Mac-2-binding protein glycan isomer predicts all malignancies after sustained virological response in chronic hepatitis C.

Despite reports of hepatocellular carcinoma (HCC) in patients with chronic hepatitis C virus (HCV) infection after achieving sustained virological response (SVR), only few studies have demonstrated the incidence of other (non-HCC) malignancies. This study aimed to clarify the incidence, survival probability, and factors associated with malignancy, especially non-HCC malignancies, in patients with chronic HCV infection after achieving SVR. In this retrospective study, records of 3580 patients with chronic HCV infection who achieved SVR following direct-acting antiviral (DAA) treatment were analyzed. The cumulative post-SVR incidence of non-HCC malignancies was 0.9%, 3.1%, and 6.8% at 1, 3, and 5 years, respectively. The survival probability for patients with non-HCC malignancies was 99.1%, 78.8%, and 60.2% at 1, 3, and 5 years, respectively, and the rate was significantly lower than that for patients with HCC. The Cox proportional hazards regression model identified Mac-2-binding protein glycan isomer (M2BPGi) cutoff index (COI) ≥ 1.90 at baseline and ≥ 1.50 at 12 weeks following DAA treatment as significant and independent factors associated with the post-SVR incidence of non-HCC malignancies.

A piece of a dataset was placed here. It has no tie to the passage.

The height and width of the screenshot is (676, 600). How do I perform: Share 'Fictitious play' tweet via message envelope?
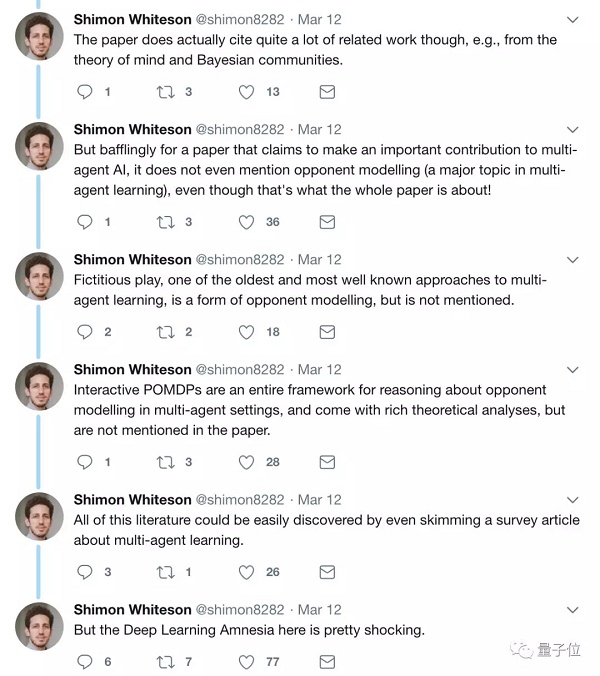[326, 332]
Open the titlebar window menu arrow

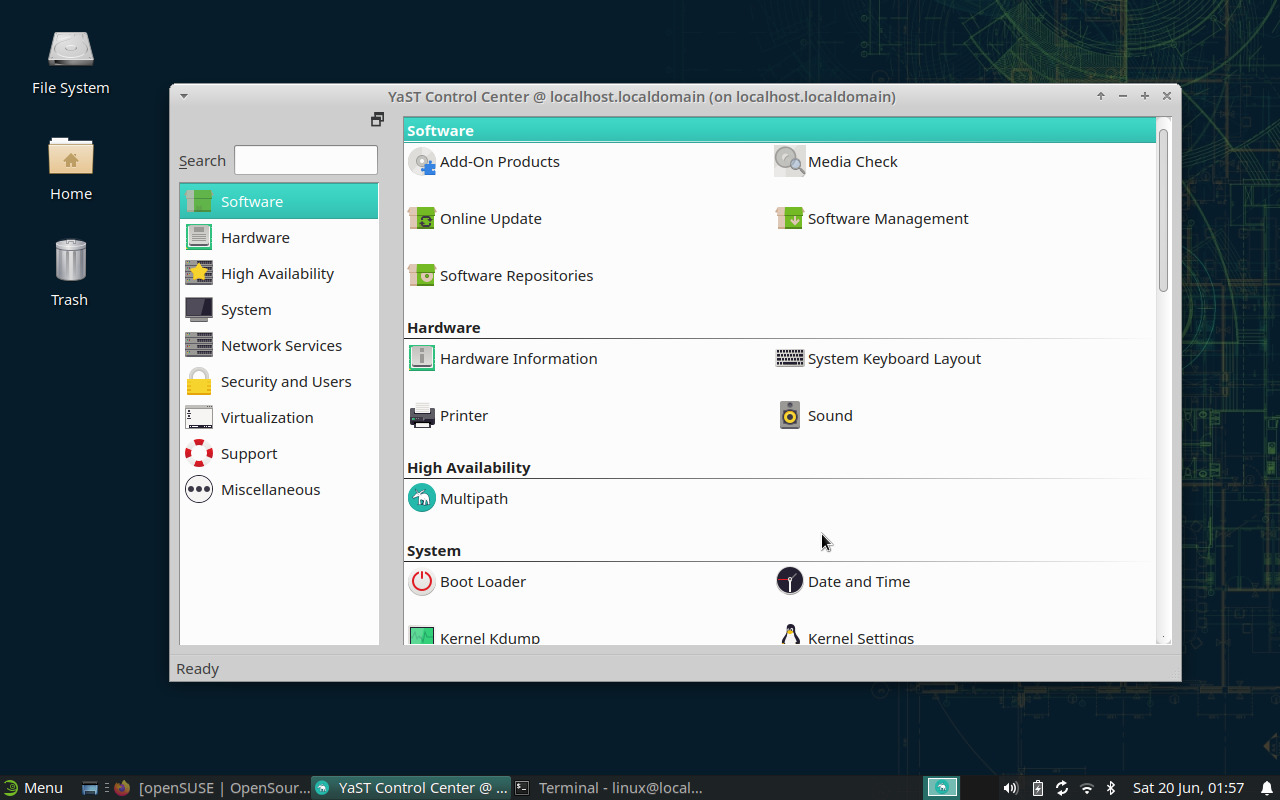tap(183, 96)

Furthermore, patients with either M2BPGi COI ≥ 1.90 at baseline or M2BPGi COI ≥ 1.50 at SVR12 had a significantly higher risk of post-SVR incidence of non-HCC malignancies than of HCC. Conclusion: M2BPGi measurements at baseline and SVR12 may help predict the post-SVR incidence of non-HCC malignancies in patients with chronic HCV infection who achieved SVR following DAA treatment. Early identification of these patients is critical to prolong patient survival.